══ DATASET EXCERPTS
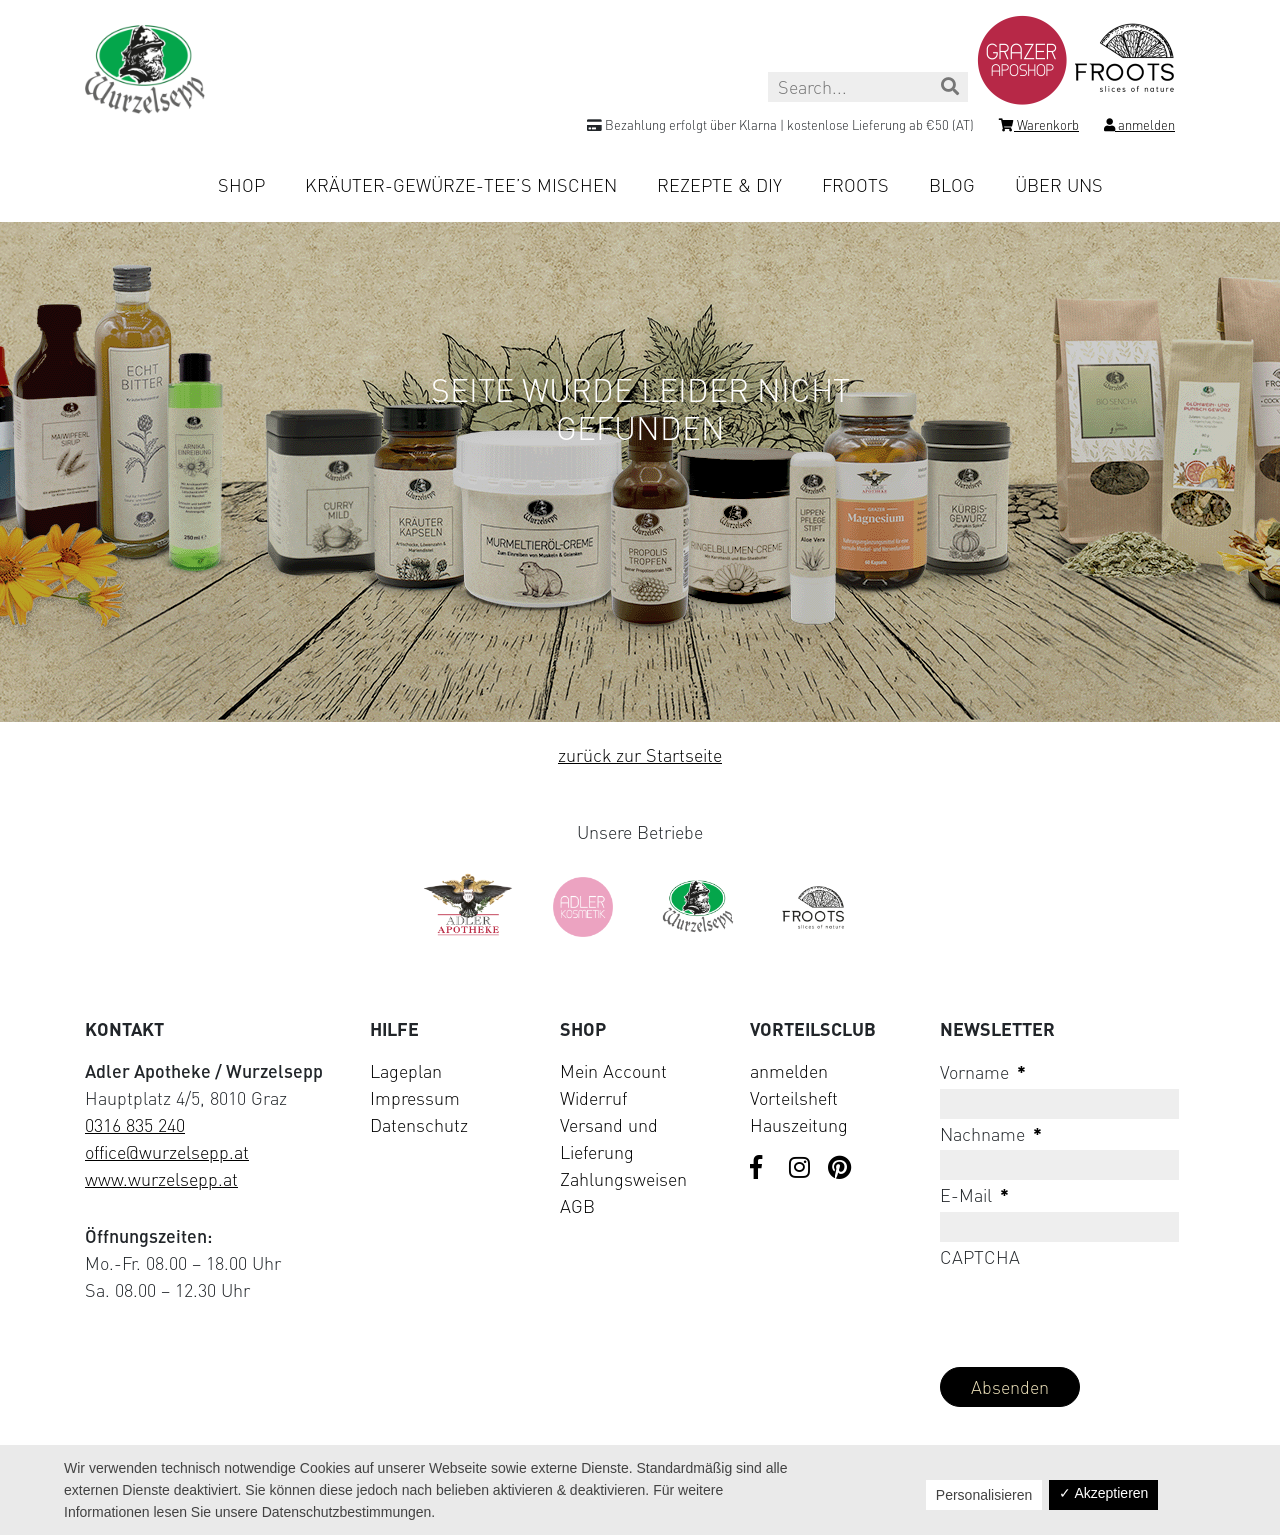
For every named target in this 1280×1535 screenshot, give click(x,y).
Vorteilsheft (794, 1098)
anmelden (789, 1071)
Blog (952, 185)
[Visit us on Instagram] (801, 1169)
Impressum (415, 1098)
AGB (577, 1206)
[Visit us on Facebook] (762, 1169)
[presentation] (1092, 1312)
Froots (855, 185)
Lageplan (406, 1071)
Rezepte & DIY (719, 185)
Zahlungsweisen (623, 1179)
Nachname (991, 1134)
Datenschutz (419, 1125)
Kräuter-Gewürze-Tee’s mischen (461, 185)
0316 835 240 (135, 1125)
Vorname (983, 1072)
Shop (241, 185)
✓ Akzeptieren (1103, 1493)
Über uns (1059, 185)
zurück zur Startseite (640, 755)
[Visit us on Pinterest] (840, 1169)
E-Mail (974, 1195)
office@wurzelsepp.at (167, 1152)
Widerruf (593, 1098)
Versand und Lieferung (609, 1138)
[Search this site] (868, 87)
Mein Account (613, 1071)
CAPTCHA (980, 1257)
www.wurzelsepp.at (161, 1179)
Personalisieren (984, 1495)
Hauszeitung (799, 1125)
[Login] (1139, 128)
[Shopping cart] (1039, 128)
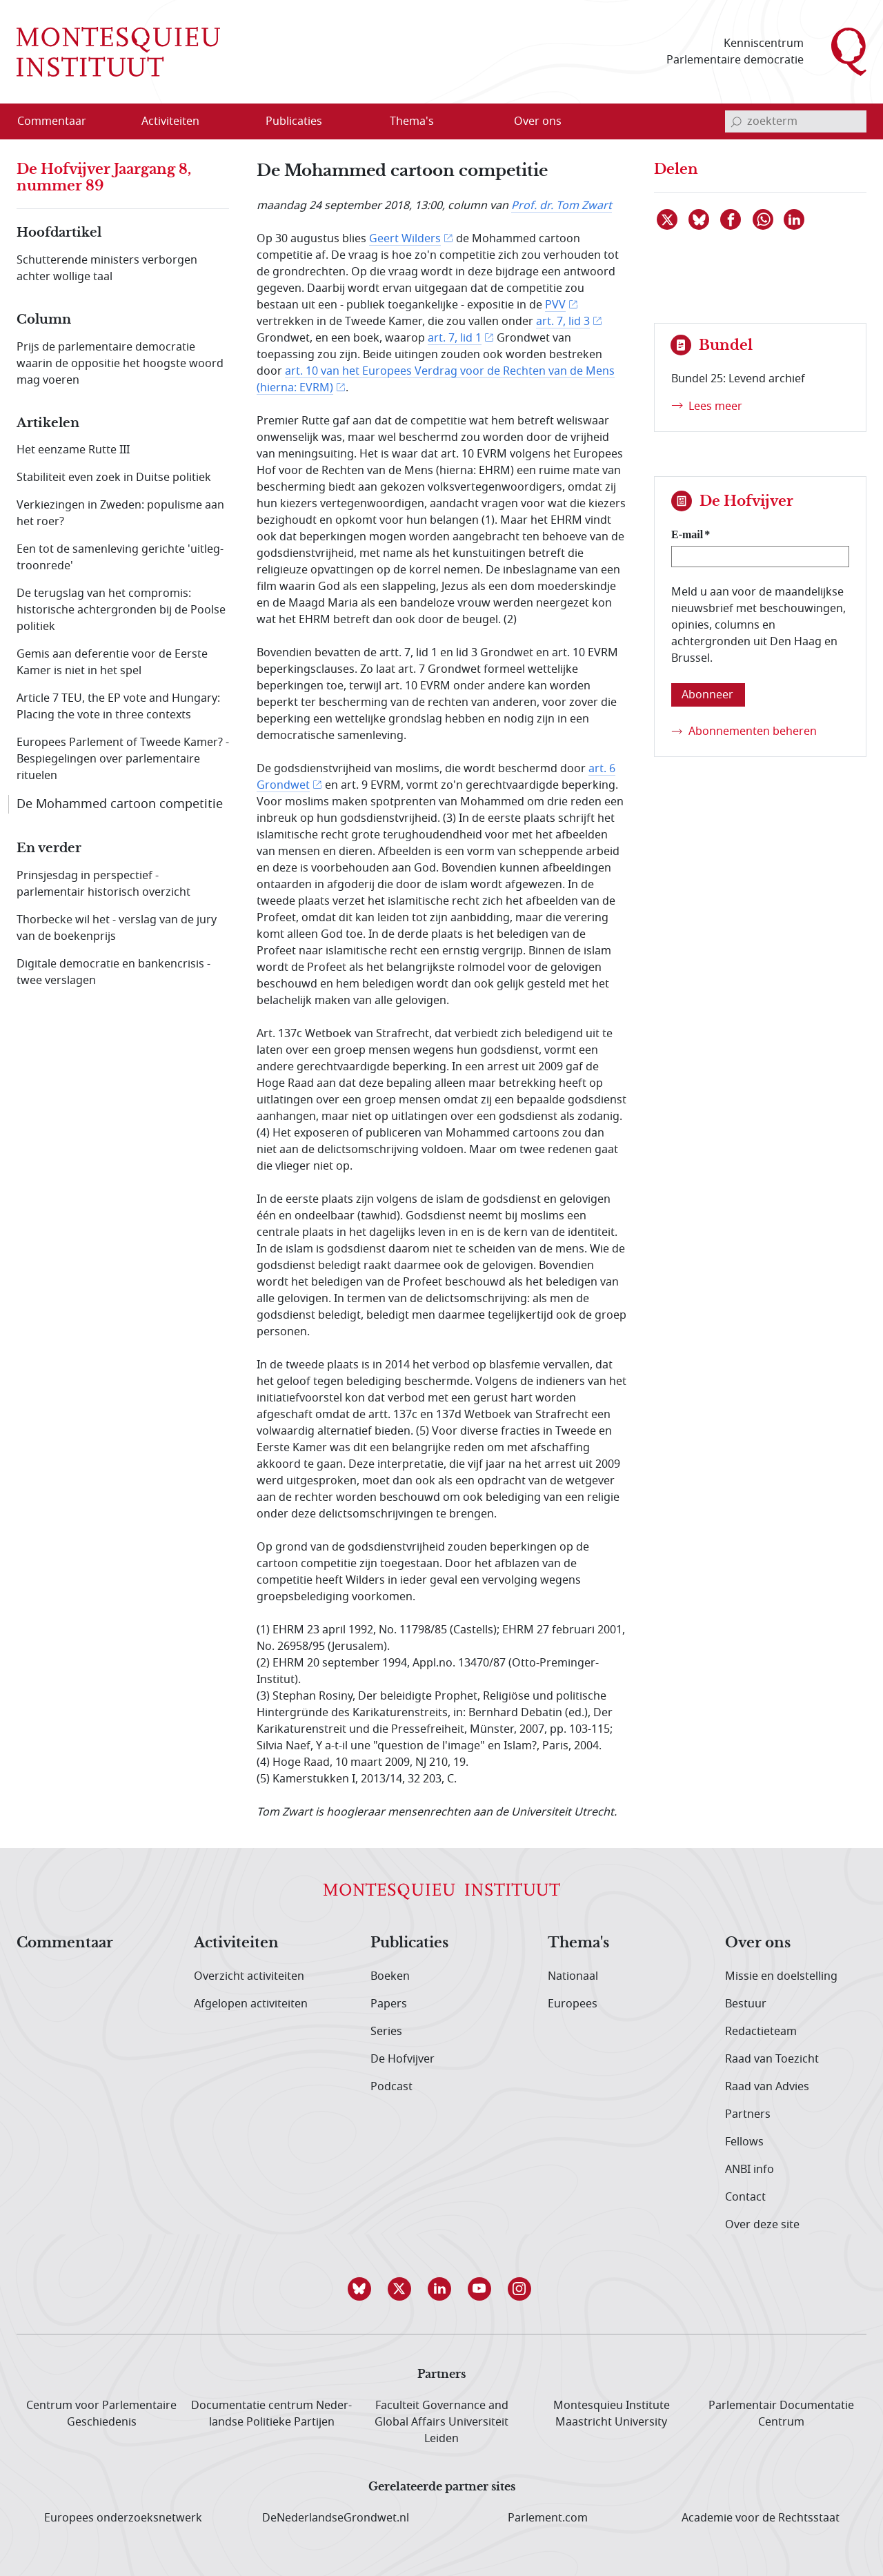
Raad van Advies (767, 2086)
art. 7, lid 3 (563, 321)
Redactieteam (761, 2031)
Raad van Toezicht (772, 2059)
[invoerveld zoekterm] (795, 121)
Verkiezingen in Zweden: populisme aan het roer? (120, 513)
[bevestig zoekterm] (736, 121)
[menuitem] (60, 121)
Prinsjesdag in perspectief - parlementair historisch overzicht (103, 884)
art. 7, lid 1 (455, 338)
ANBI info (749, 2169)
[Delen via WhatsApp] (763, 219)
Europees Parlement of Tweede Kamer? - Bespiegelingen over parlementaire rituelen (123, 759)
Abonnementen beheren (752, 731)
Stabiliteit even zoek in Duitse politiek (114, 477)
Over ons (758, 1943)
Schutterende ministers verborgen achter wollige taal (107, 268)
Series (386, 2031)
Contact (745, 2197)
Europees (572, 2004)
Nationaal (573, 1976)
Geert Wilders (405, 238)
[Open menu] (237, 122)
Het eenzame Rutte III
════
WHAT TO DO:
Give the lines above as a JSON list of strings, one string per line, leaving out blank lines and the picture placeholders.

RESPONSE:
[
  "For every named target in this 1280×1535 screenshot, give click(x,y).",
  "Vorteilsheft (794, 1098)",
  "anmelden (789, 1071)",
  "Blog (952, 185)",
  "[Visit us on Instagram] (801, 1169)",
  "Impressum (415, 1098)",
  "AGB (577, 1206)",
  "[Visit us on Facebook] (762, 1169)",
  "[presentation] (1092, 1312)",
  "Froots (855, 185)",
  "Lageplan (406, 1071)",
  "Rezepte & DIY (719, 185)",
  "Zahlungsweisen (623, 1179)",
  "Nachname (991, 1134)",
  "Datenschutz (419, 1125)",
  "Kräuter-Gewürze-Tee’s mischen (461, 185)",
  "0316 835 240 (135, 1125)",
  "Vorname (983, 1072)",
  "Shop (241, 185)",
  "✓ Akzeptieren (1103, 1493)",
  "Über uns (1059, 185)",
  "zurück zur Startseite (640, 755)",
  "[Visit us on Pinterest] (840, 1169)",
  "E-Mail (974, 1195)",
  "office@wurzelsepp.at (167, 1152)",
  "Widerruf (593, 1098)",
  "Versand und Lieferung (609, 1138)",
  "[Search this site] (868, 87)",
  "Mein Account (613, 1071)",
  "CAPTCHA (980, 1257)",
  "www.wurzelsepp.at (161, 1179)",
  "Personalisieren (984, 1495)",
  "Hauszeitung (799, 1125)",
  "[Login] (1139, 128)",
  "[Shopping cart] (1039, 128)",
  "Raad van Advies (767, 2086)",
  "art. 7, lid 3 (563, 321)",
  "Redactieteam (761, 2031)",
  "Raad van Toezicht (772, 2059)",
  "[invoerveld zoekterm] (795, 121)",
  "Verkiezingen in Zweden: populisme aan het roer? (120, 513)",
  "[bevestig zoekterm] (736, 121)",
  "[menuitem] (60, 121)",
  "Prinsjesdag in perspectief - parlementair historisch overzicht (103, 884)",
  "art. 7, lid 1 (455, 338)",
  "ANBI info (749, 2169)",
  "[Delen via WhatsApp] (763, 219)",
  "Europees Parlement of Tweede Kamer? - Bespiegelingen over parlementaire rituelen (123, 759)",
  "Abonnementen beheren (752, 731)",
  "Stabiliteit even zoek in Duitse politiek (114, 477)",
  "Over ons (758, 1943)",
  "Schutterende ministers verborgen achter wollige taal (107, 268)",
  "Series (386, 2031)",
  "Contact (745, 2197)",
  "Europees (572, 2004)",
  "Nationaal (573, 1976)",
  "Geert Wilders (405, 238)",
  "[Open menu] (237, 122)",
  "Het eenzame Rutte III"
]